Чаёк чуть наклонил голову. То ли к шуму дождя прислушивался, то ли к себе.
– Значит, для тебя унизительно жить среди обыкновенных людей? Ты хочешь большего?
– Да ну. Я сам обыкновенный. И мой отец, и брат, и еще куча хороших людей. Все были обыкновенными. Нет ничего плохого – быть обыкновенным. Но они, которые в обществе – другие обыкновенные. И вот их обыкновенность меня бесит.
– Кажется, понимаю.
– А еще им не стыдно. Я бы помер со стыда, если б у меня были руки как веревки. Себя не уважал бы, пока не стану сильным. А у них – если проблемы, вот телефон, вот полиция. А для тяжелой работы можно нанять такого, как я. Тупого и с мускулами. Подай-принеси, гвоздь забей.
– Унизительно.
– Не то слово.
Помолчали.
– А если бы от тебя зависела чужая жизнь?
– Что?
– Если бы жизнь близких зависела от твоей способности вытерпеть унижение?
– Вот поэтому у меня нет близких, – ответил Гил. – Родители умерли, брат умер, сестра замужем, а своей семьи мне не надо. – Гил подумал, добавил: – Когда ты один, ошибаться не страшно. Что считаешь правильным, то и делаешь. И жена-дети от твоих вывертов не страдают.
– Ясно.
– А у тебя семья?..
– Нет.
– По той же причине?
– Да нет, просто не сложилось.
Гил задумался.
– То есть ты стерпел бы унижение? Если б у тебя была семья? Ради них?
– Наверное, да.
Чай подумал и добавил:
– Если есть хоть малейшая возможность не покоряться, а сражаться, я выбираю – сражаться. Но бывают двери, через которые можно пройти только согнувшись, а то и ползком. И бывают обстоятельства, когда ради близких терпел бы… Неважно, что именно. Лишь бы они жили. Оба мира страшны, когда смотришь на них с оборотной стороны. – Чаёк издал негромкий, невеселый смешок. – Впрочем, это все демагогия. Не знаю, зачем мы об этом говорим. Нам обоим не за кого бояться. Это не хорошо и не плохо – это реальность, вот и все.

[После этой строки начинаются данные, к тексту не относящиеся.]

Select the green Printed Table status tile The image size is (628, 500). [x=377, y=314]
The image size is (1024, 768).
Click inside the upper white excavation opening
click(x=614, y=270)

Гил разглядывал собеседника.
Парень как парень. С таким, наверное, дружить хорошо.
Молодой, а горя хлебнуть успел. Убивать, видно, убивал, но вряд ли особенно любит это дело. Скорее – жизнь заставила. Для чудовищ, для морфо, да и для некоторых людей слепой мальчишка – считай, законная добыча. Обед на двух ногах. Или выручка – от продажи раба. Морфо, говорят, и калек покупают, слепых там или безъязыких, главное – красивое лицо и тело. Бррр. Словом, хочешь выжить и остаться на свободе – учись быстро. А вместо аттестата зрелости получишь первый труп. И первую зарубку на карабине. Или что там у него – посох...
– Тебе сколько лет? Девятнадцать, двадцать?
Чаёк молчал.
Упрямый, подумал Гил. И гордый.
Такие вот гордецы и без глаз дорогу находят. Работают за троих, веселятся за семерых и в конце концов женятся на красавицах, всему свету назло.
Когда-нибудь он будет счастлив.
Хотя нет.
Не будет.
– Ты здесь как, только за деньги или за идею? Добро-справедливость там…
– За идею.
– Ну и дурак.
Останется его сад без хозяина. Засохнет.
– Завтрашний расклад у нас такой, – сказал Гил. – Как рассветет, я тебя выведу отсюда. А путь уничтожу. Видеть ты меня не видел. Возвращаться тебе сюда незачем. Поливай свои саженцы. Людям скажешь – не нашел ко мне дорогу. Многие не находят. Все понял или повторить?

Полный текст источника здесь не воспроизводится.